A company called Sensorium Galaxy is launching a social VR music platform that claims to revolutionize live music experiences. The virtual world will let you use avatars to interact with fellow concertgoers. It’s one of a growing number of options allowing users to experience live music from the comfort of their headsets. 

The Sensorium Galaxy is a virtual world in development that focuses on musical performances. The first area to launch will be Prism, which will feature various artists, including famed DJ, producer, and musician David Guetta.

A virtual motion-captured version of him and other DJs will play sets in fantastical venues. The company says you’ll be able to listen or explore the responsive environment, as well as interact with virtual characters and avatars controlled by real people.

"Through the use of immersive video formats and spatial audio recording, audience members within virtual reality can hear and see their favorite artists from any vantage point, ranging from the front row of a concert hall to the center of the orchestra, all without any physical distractions: every seat can be the best seat in the house," Rob Hamilton, a music professor at Rensselaer Polytechnic Institute, said in an email interview.

Concerts filmed with 360-degree camera views allow users to watch individual performers at their discretion and choice, and move through the space to adjust their viewing and listening location, "giving them more control over what they see and hear than if they were attending the concert in person," Hamilton added. 

Growing Options for VR Concerts

A wide range of virtual concert spaces recently have launched because of the plummeting cost of high-quality VR gear and the social distancing measures put in place over the past year. 

Someone attending a VR concert and playing air guitar.

Ildar Abulkhanov / Getty Images

Wave XR and Melody VR are two key players that offer concerts. Roblox also is an emerging platform for music. 

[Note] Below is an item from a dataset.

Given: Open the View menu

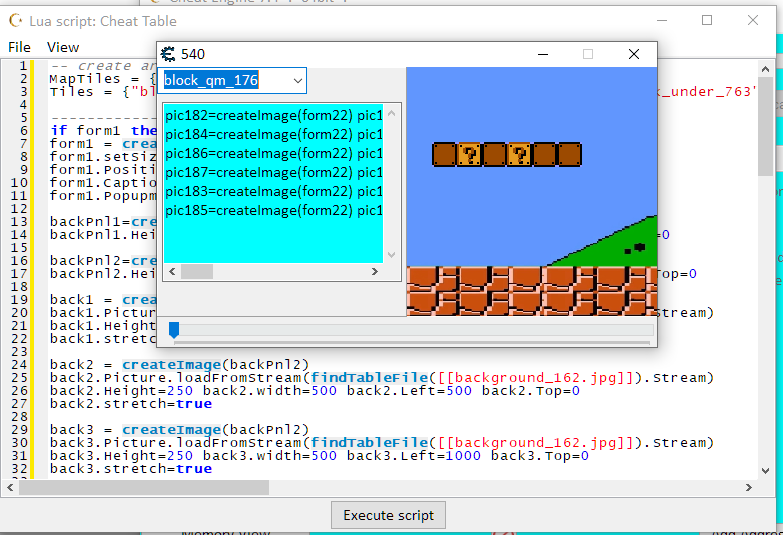Looking at the screenshot, I should coord(63,47).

Virtual concerts have some advantages over the real thing. For one, you won’t get beer splashed in your face in VR.  Fans also can get an up-close look at artists and shows, and some platforms give you the ability to view from different angles.

"Platforms like Wave XR give you the sense of being in a different world with avatars and the like," Seth Schachner, a music and technology executive at Strat Americas, said in an email interview. "So much so that you might not even feel as though you are at a concert."

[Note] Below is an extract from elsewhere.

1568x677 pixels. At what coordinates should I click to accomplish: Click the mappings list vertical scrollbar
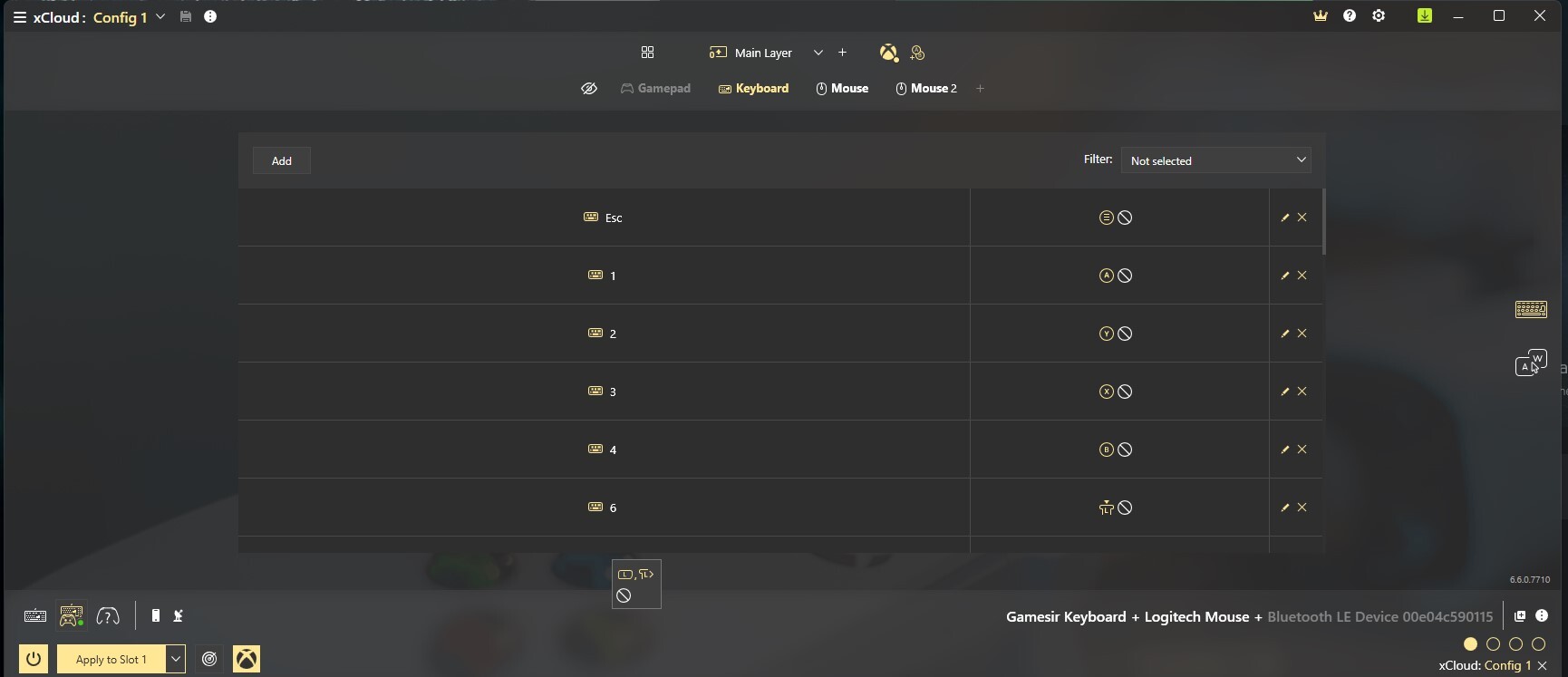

It’s not just pop music that’s going virtual. A recent project from the Royal Opera House in London reportedly was the first to explore virtual reality for opera in December 2020. 

Offering a virtual reality experience for live concerts could attract a new diverse audience for classical music and opera, Mitchell Hutchings, a music professor at Florida Atlantic University, said in an email interview. 

But You Can’t Mosh in VR

While VR technology is getting better all the time, few observers think it will replace live concerts altogether. 

Platforms like WaveXR give you the sense of being in a different world with avatars and the like.

For one thing, the sheer power of the sound in a live arena concert is challenging to capture, as home users generally don’t have speaker systems capable of replicating the robust bass response of a touring band’s rig.

For acoustic music, whether an intimate solo piano, a string quartet or bluegrass band, or a full orchestral performance, speakers of any kind "struggle to recreate a sonic experience that comes even close to the richness and subtlety offered by a live in-person concert," Hamilton said. 

Pop music fares a bit better because the "quality of the sound, itself, can be replicated much more easily to audiences, as it is already designed and mixed to be presented using speakers," he added. 

Virtual environments that allow users to control avatars also risk distracting users from the musical performance. 

"Live concerts performed within Fortnite, for instance, show that audiences spend a significant amount of time within the virtual space doing extra-musical actions, such as building structures and driving cars," Hamilton said.